Migrazione e prestiti
Nel processo migratorio, i bengalesi non sono soli. Molte organizzazioni, vista la cronicità dei problemi che affliggono il Bangladesh, hanno iniziato a creare dei piccoli fondi da concedere ai migranti. I prestiti chiamati migration loan, sono micro crediti “per facilitare l’emigrazione all’estero” elargiti dalla Brac (Bangladesh Rural Advancement Commitee), la più grande Organizzazione non governativa al mondo, che ha raggiunto un fatturato di 943 milioni di dollari nel 2018, che può vantare di 11 sedi nel mondo. L’organizzazione bengalese è finanziata principalmente dal governo britannico (Dipartimento per lo sviluppo internazionale, Dfid) e da quello australiano (Dipartimento per gli affari esteri e il commercio, Dfat) ) attraverso una vera partnership strategica che ha lo scopo ufficiale di ridurre la povertà. La Brac riceve finanziamenti anche dall’Unione Europea, dall’agenzia governativa statunitense Usaid, dal governo olandese, dal governo danese, dalle agenzie delle Nazioni Unite (Unicef e Unhcr) e dal Qatar, nonché dalle Ong “The Global Fund” (finanziata anche dalla fondazione di George Soros) e Gain, e dalle fondazioni “Educate a child” (fondata dalla madre dell’attuale emiro del Qatar) e “Bill & Melinda Gates Foundation”.
Tra micro crediti e tratta degli esseri umani
Attraverso la Brac Bank, l’organizzazione bengalese concede micro crediti che non sono prestiti a fondo perduto, ma un vero sistema di finanziamento che concerne anche la restituzione di quanto ricevuto per emigrare.
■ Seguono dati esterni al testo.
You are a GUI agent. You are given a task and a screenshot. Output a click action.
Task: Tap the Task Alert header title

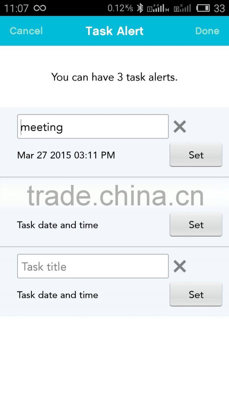pos(115,31)
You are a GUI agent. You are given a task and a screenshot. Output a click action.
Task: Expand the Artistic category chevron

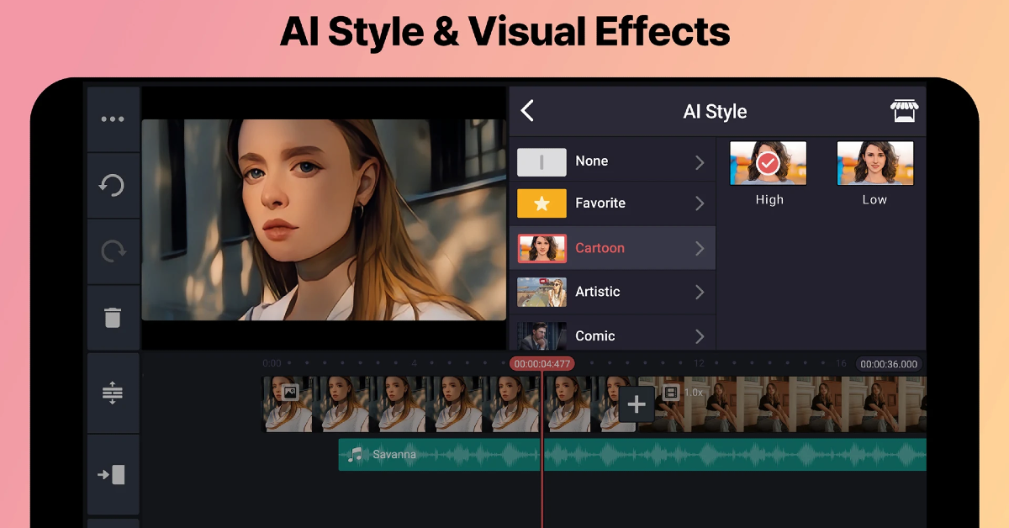tap(699, 292)
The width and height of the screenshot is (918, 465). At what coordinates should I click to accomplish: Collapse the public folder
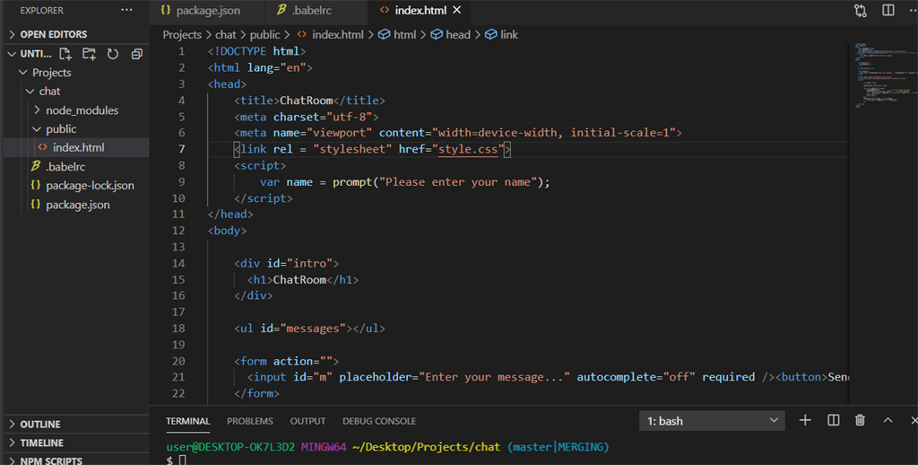click(x=61, y=129)
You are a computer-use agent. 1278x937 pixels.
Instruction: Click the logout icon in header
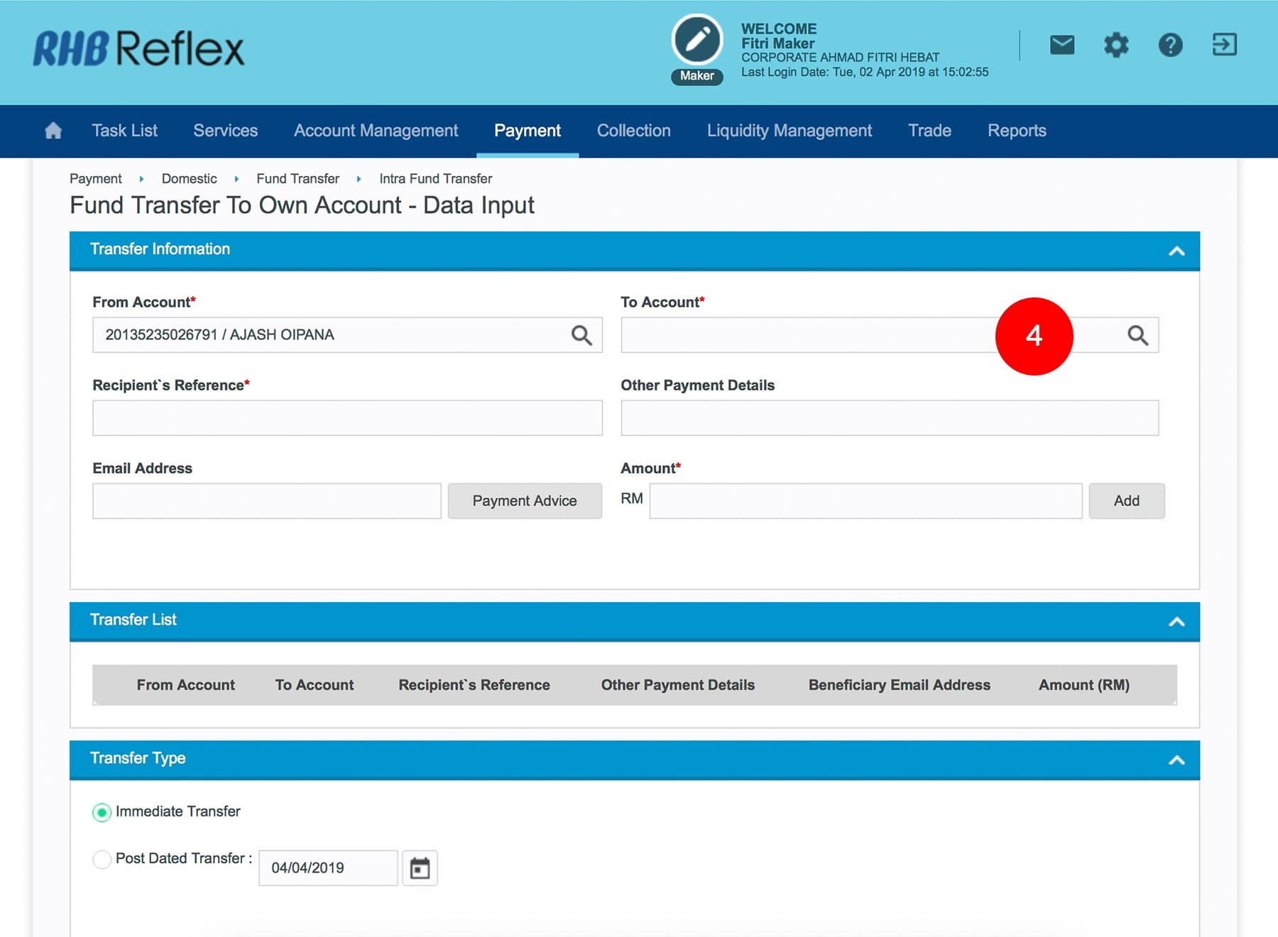pyautogui.click(x=1224, y=45)
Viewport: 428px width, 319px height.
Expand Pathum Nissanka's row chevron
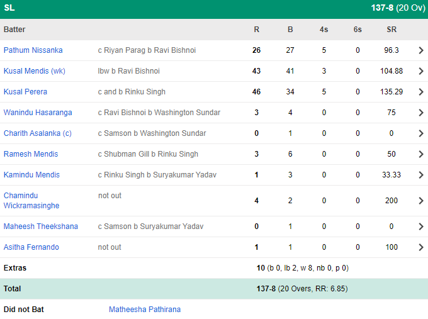click(420, 50)
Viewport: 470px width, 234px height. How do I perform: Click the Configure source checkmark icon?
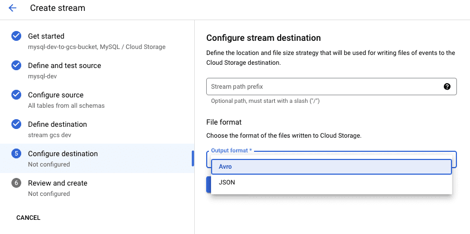click(16, 95)
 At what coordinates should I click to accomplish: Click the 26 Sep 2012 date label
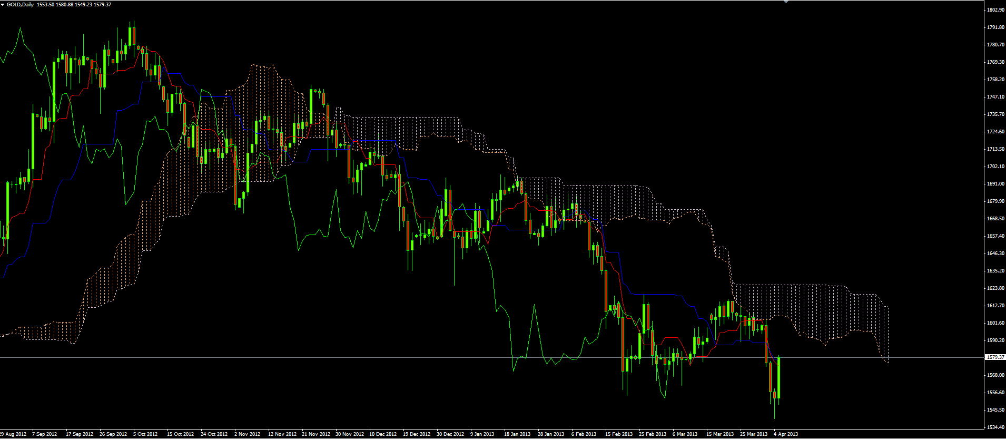pyautogui.click(x=113, y=434)
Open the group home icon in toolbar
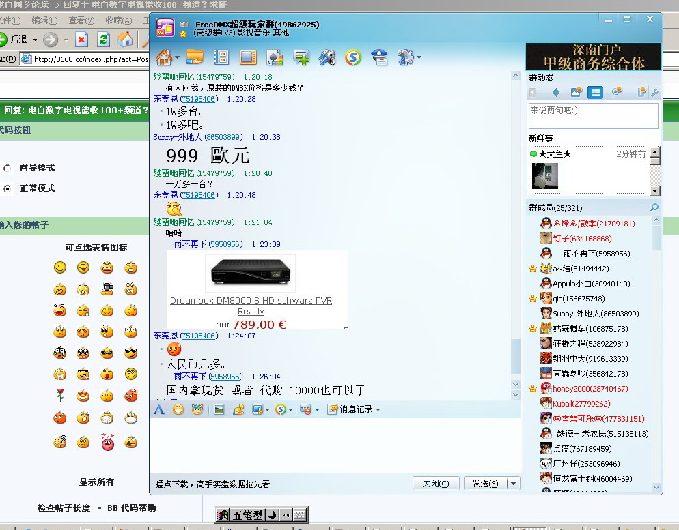The width and height of the screenshot is (679, 530). (x=163, y=57)
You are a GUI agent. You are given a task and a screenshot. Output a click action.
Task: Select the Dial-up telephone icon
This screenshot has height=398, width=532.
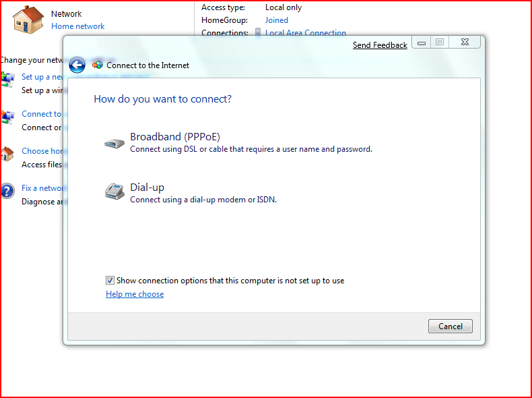pyautogui.click(x=114, y=192)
Succede, però, che una parte dei migration loan finiscono nelle tasche dell’organizzazione criminale della tratta di esseri umani. Queste organizzazioni costruiscono illegalmente il processo migratorio, talvolta condotto in modo disumano, attraversando il confine orientale, successivamente all’atterraggio in un aeroporto dell’Egitto . Tutto ciò è causato dalla negligenza dei governi e delle organizzazioni che finanziano la Brac. Nessun controllo e salvaguardia sono forniti dalla Brac ai beneficiari dei prestiti che si avventurano nel viaggio verso l’Europa e l’Italia. Infatti, è noto che i bengalesi sbarchino in Italia clandestinamente dopo essersi imbarcati sui barconi della morte dei trafficanti in Libia. Ma perché i governi sono così poco interessati a come i loro soldi vengono gestiti?